Sixth, the defendants were not required to obtain an extension of the warrant for any reason. Under Wisconsin law, a search warrant must be executed and returned within five days. See Wis. Stat. § 968.15(1). In the present case, the warrant was issued on November 5, 2005, and it was returned on November 7, 2005. (See Compl. Ex. 3.) Thus, the warrant was executed within the time permitted by law.

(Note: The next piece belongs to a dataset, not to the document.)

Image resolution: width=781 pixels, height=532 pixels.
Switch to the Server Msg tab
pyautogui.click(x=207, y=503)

Although the Grand Am remained in the custody of the state and Calumet County beyond five days, that was because it constituted evidence of a crime, since law-enforcement officers found bloodstains in the vehicle during their search.3 Wisconsin law provides that property that has been seized pursuant to a valid warrant may remain in the custody of law enforcement until it is no longer needed as evidence. See Wis. Stat. § 968.19. Thus, no extension of the warrant was needed.
Avery's final claim is that the defendants are liable for damaging the Grand Am and for using the gas that was in the tank at the time it was seized. The Fourth Amendment is violated when excessive or unnecessary destruction of property occurs during the course of an otherwise valid search. United States. v. Ramirez, 523 U.S. 65, 71 (1998); Heft v. Moore, 351 F.3d 278, 282 (7th Cir. 2003). In the present case, however, Avery does not allege that any of the named defendants damaged his vehicle or used his gas during the course of any search of the vehicle. Rather, he uses the passive voice and alleges only that the Grand Am was damaged and that it was missing gas when it was returned. No facts alleged in the complaint connect this damage or the missing gas to the actions of any of the named defendants. Therefore, this claim will be dismissed.

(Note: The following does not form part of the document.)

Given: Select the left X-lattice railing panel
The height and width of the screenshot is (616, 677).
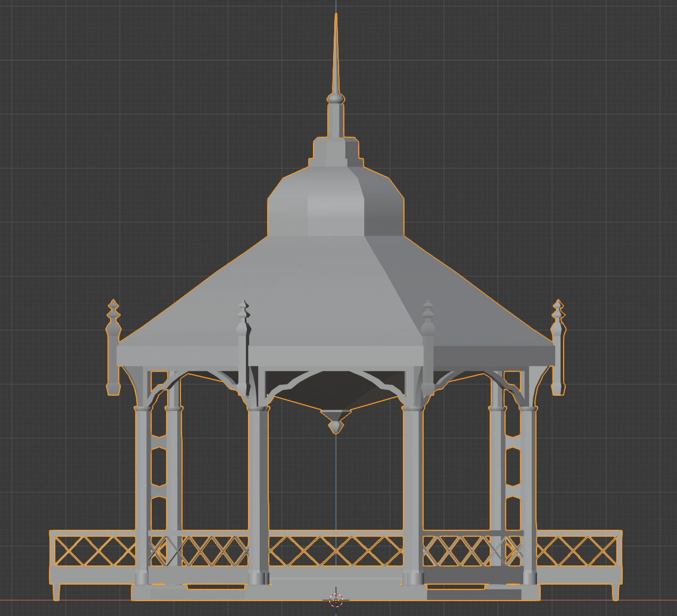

Accordingly, IT IS ORDERED that the defendants' motions to dismiss (ECF Nos. 16 & 30) are GRANTED.
IT IS FURTHER ORDERED that defendants Baldwin, Calumet County, Pagel, Van Akkeren, and Wiegert's motion to stay discovery (ECF No. 22) is DENIED AS MOOT.
IT IS FURTHER ORDERED that plaintiff's motion for leave to supplement his complaint (ECF No. 23) is DENIED.
IT IS FURTHER ORDERED that defendants Baldwin, Calumet County, Pagel, Van Akkeren, and Wiegert's motion to strike (ECF No. 36) is DENIED.
IT IS FURTHER ORDERED that the Clerk of Court enter judgment dismissing this action.